Anurag Thakur speech, leading ‘Goli Maaro’ vocalist, tests the limits of political language and speaks of hate in Indian politics. What to do in such cases is the jurisdiction of the police. This singing is clearly an incentive to violence, even murder. The police can therefore impose a co-lawsuit on these leaders Indeed, if senior Bharatiya Janata Party (BJP) leaders had appalled us, we would be deeply shaken to see a member of the Union Council of Ministers lead a crowd that he mumbled on Monday to “the traitors of the Country to shoot “.
A BJP candidate for the upcoming parliamentary elections in Delhi, Kapil Mishra, led a procession on December 21, 2019, in which a short version of this song was brought up. He was not sanctioned, although the Electoral Commission (EC) slapped him gently on the wrist due to his repeated instigation. It prohibited him from campaigning for the campaign for 48 hours from 5pm on Saturday (now expired) Delhi election was like a competition between India and Pakistan.
Minister of State for Finance Anurag Singh Thakur was the offensive leader on Monday and raised the chant during the campaign for a BJP candidate in Rithala, Delhi. Given the fact that a candidate for the elections survived practically unscathed after making fire statements in series, it is unclear what the EC Thakur can do. At best, it can keep him from banning the campaign, but that won’t likely cause him or the party much inconvenience.
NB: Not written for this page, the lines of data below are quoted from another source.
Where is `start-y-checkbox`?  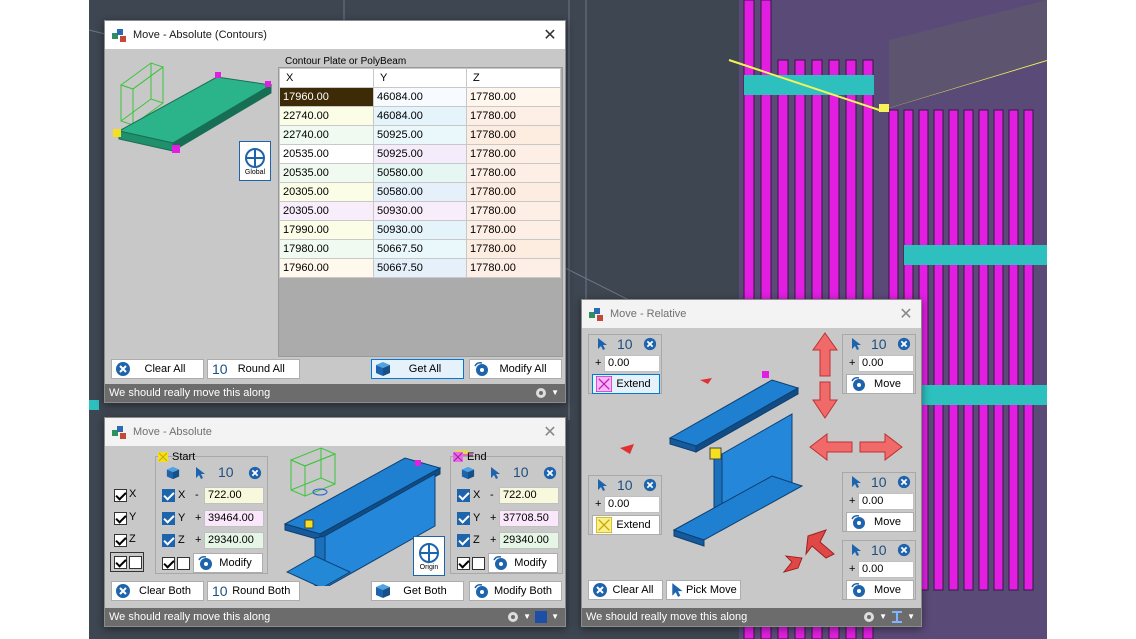 start-y-checkbox is located at coordinates (168, 518).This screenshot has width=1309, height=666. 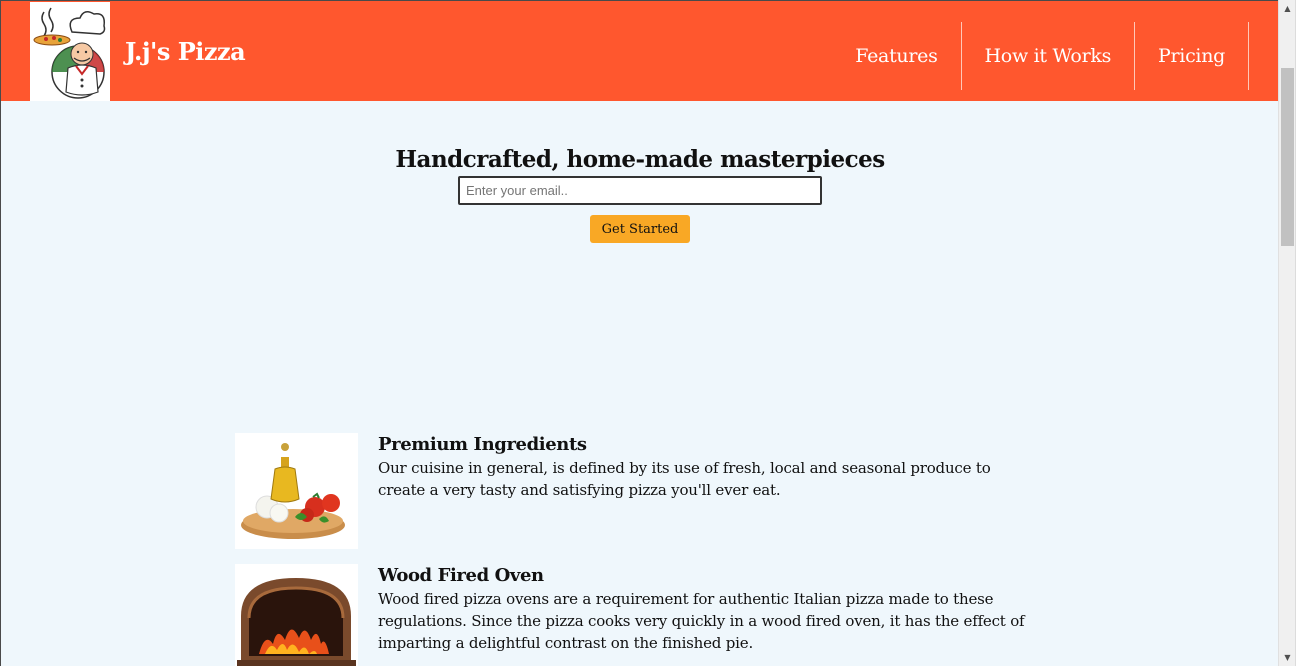 I want to click on oven-image, so click(x=296, y=615).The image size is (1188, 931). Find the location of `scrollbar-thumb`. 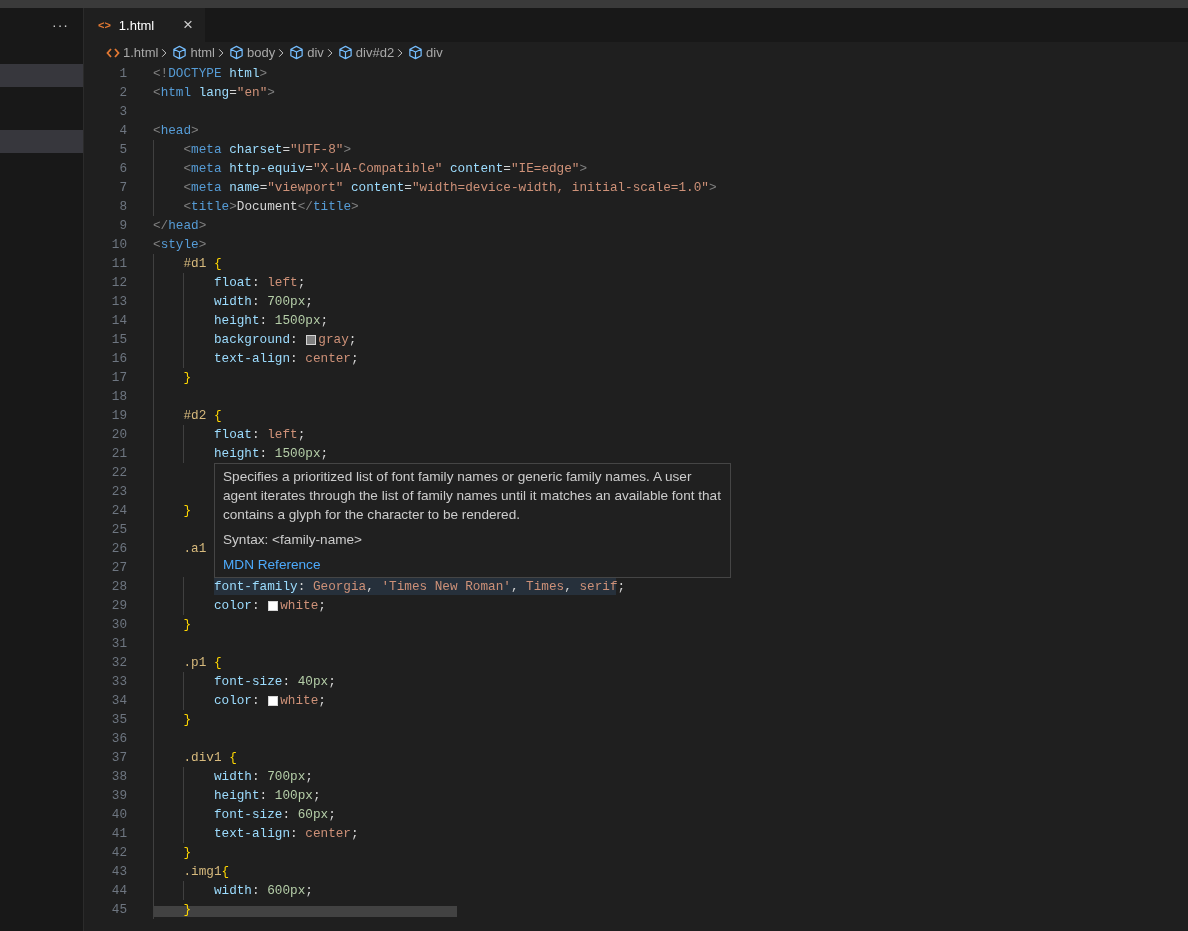

scrollbar-thumb is located at coordinates (305, 912). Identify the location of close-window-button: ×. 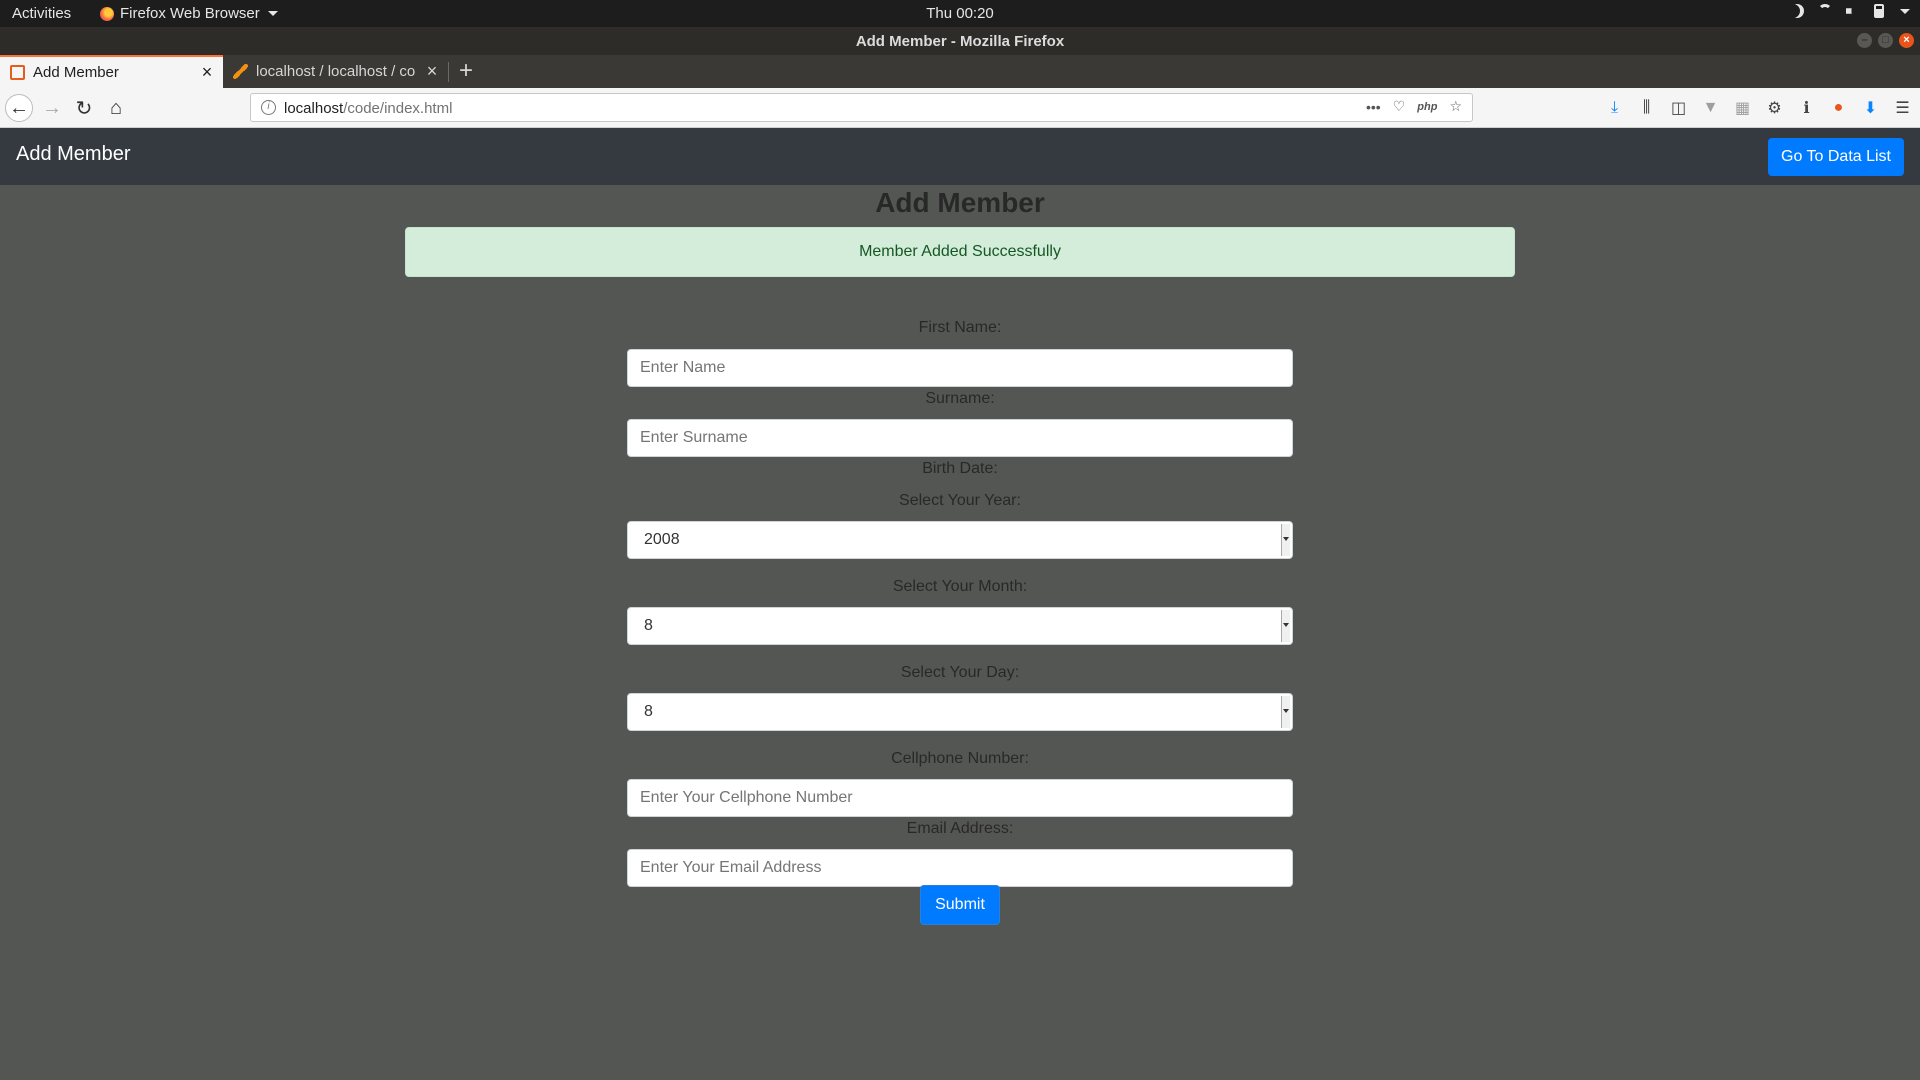
(1906, 40).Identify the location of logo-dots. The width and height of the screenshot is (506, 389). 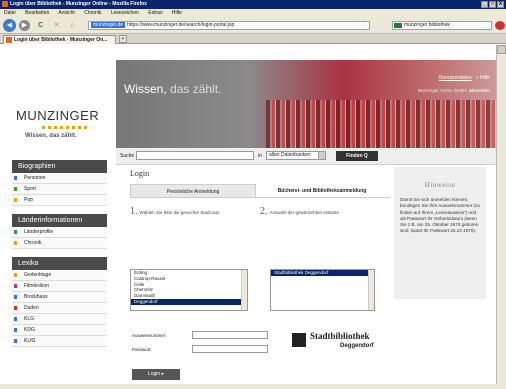
(66, 128).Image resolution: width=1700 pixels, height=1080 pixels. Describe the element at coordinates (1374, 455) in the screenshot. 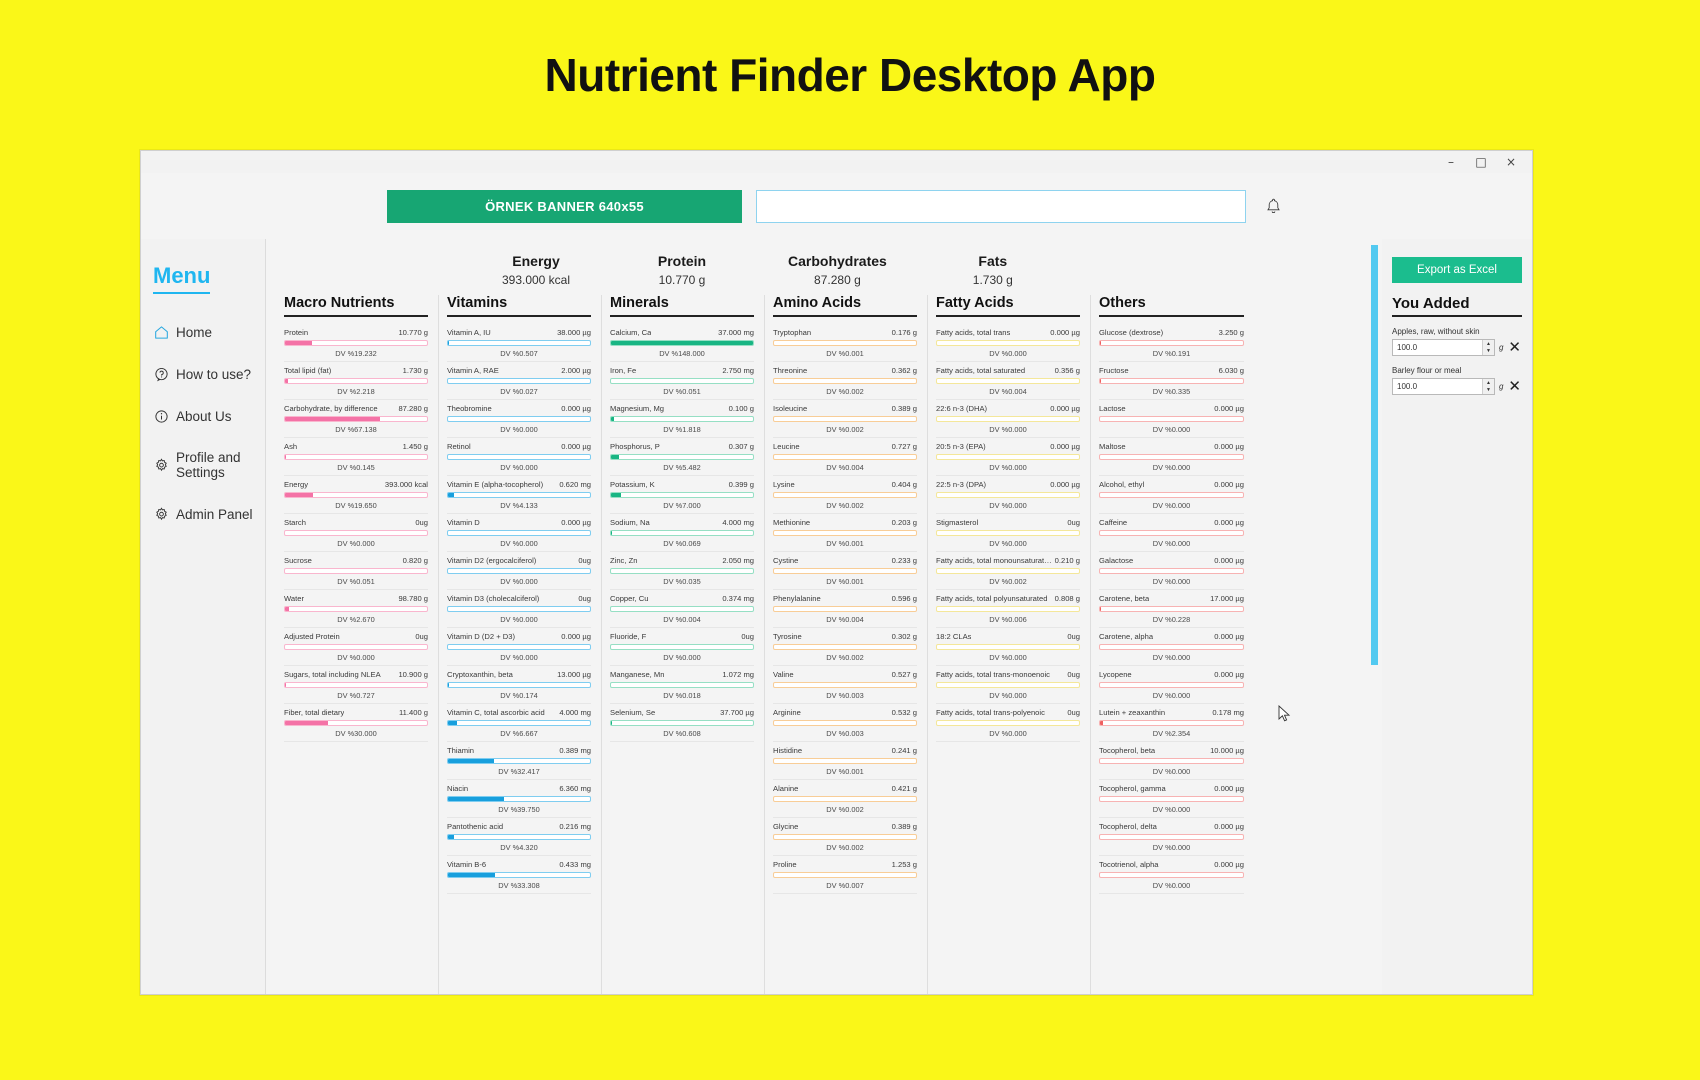

I see `scrollbar-thumb` at that location. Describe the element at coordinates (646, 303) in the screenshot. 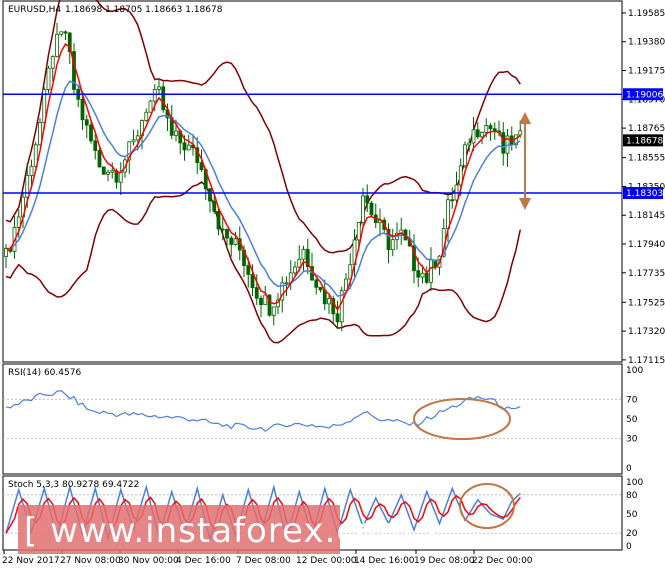

I see `price-tick-label: 1.17525` at that location.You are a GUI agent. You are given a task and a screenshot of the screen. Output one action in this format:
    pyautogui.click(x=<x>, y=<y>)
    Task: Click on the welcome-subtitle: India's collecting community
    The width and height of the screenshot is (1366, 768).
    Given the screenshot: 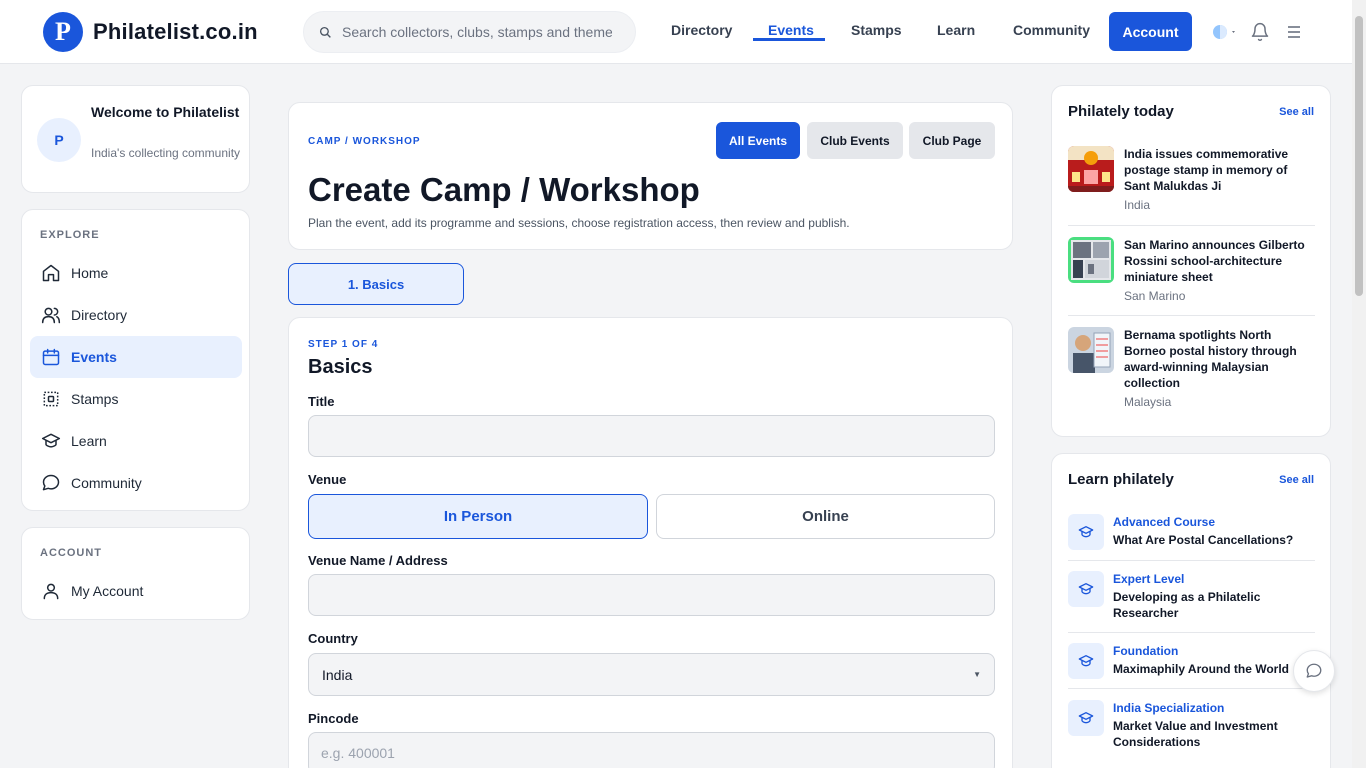 What is the action you would take?
    pyautogui.click(x=166, y=153)
    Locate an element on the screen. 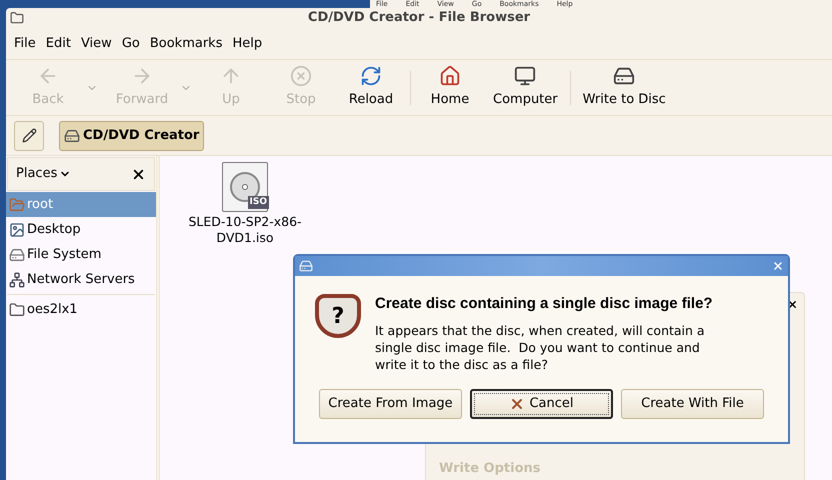 The image size is (832, 480). sidebar-item: oes2lx1 is located at coordinates (81, 310).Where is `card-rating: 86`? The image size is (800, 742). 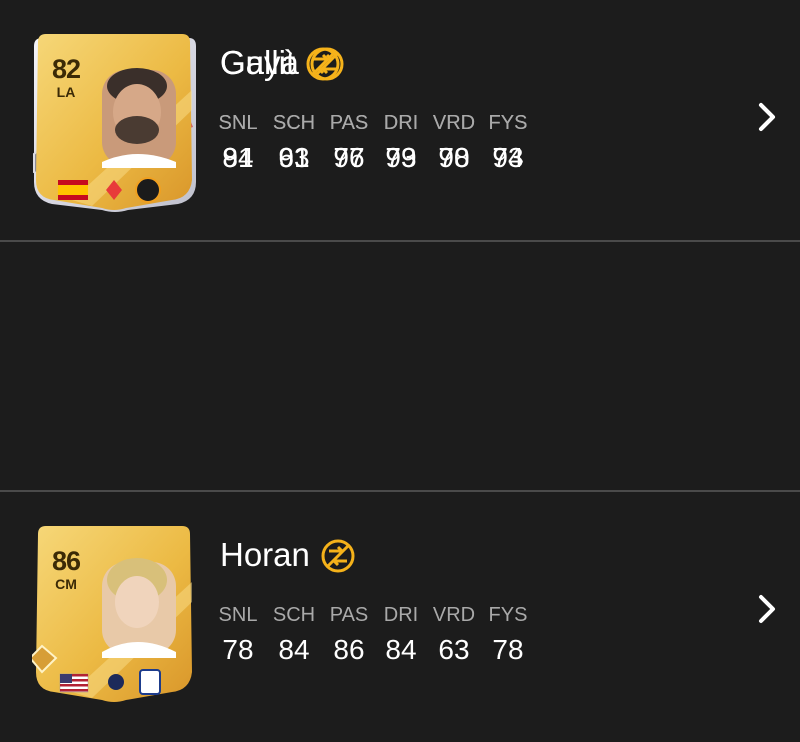 card-rating: 86 is located at coordinates (66, 561).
Dilip Ghosh, the president of the West Bengal unit of the BJP, made a similar statement, which he declined after sparking an outcry. He announced on January 12 that people in West Bengal who destroyed state property during the protest against the 2019 Citizenship Amendment Act (CAA) and the National Register of Citizens (NCR) should be shot like dogs in Uttar Pradesh and Assam. Despite the criticism from members of his own party and a statement by the Uttar Pradesh government, he refused to revoke that she had not shot anyone.
What to do in such cases is the jurisdiction of the police. This song is clearly an incentive to violence, even murder. The police can therefore impose a co-lawsuit on these leaders. The Delhi police had actually submitted a first information report (FIR) against Mishra for the tweet “India-Pakistan”. At first glance, there is no reason not to submit FIRs against Mishra and Thakur for the “Shoot Them” slogans. Ghosh was booked by the West Bengal police.
The bigger point, however, is the phenomenon itself that senior BJP leaders make statements that they don’t dislike. Take the rhetorical trajectory that began with the phrase “Tukde, Tukde Gang”, which is dangerous, if completely empty. The sentence became more important in 2016 when the then president of the Jawaharlal Nehru University, Kanhaiya Kumar, and two other students were accused of “anti-national” slogans at an event they organized. Among other things, they were charged with sedition. In the absence of evidence, the cases against the three former students have weakened.
But these two phrases – “Tukde, Tukde Gang” and “Anti-National” – have become part of the BJP’s rhetorical arsenal. They are used arbitrarily to attack anyone who does not accept the maliciously exclusive and mostly ideological framework of the Rashtriya Swayamsevak Sangh (RSS) and its Parivar, which primarily includes the BJP, as unpatriotic and even treacherous.
For example, a number of leaders have branded the demonstrators who are now peacefully demonstrating in Delhi’s Shaheen Bagh, and numerous Shaheen Baghs across India. It was trade union law minister Ravi Shankar Prasad who last accused Shaheen Bagh demonstrators of being part of the Tukde-Tukde gang by default.
However, a significant part of the protesters in Shaheen Bagh and elsewhere are apolitical women who are participating in a protest for the first time in their lives because they sincerely fear that a toxic combination of CAA and NWR will also rob many Muslims, many poor and needy people Regardless of their denominational status and citizenship, they do great harm to constitutional democracy. this was anurag thakur speech.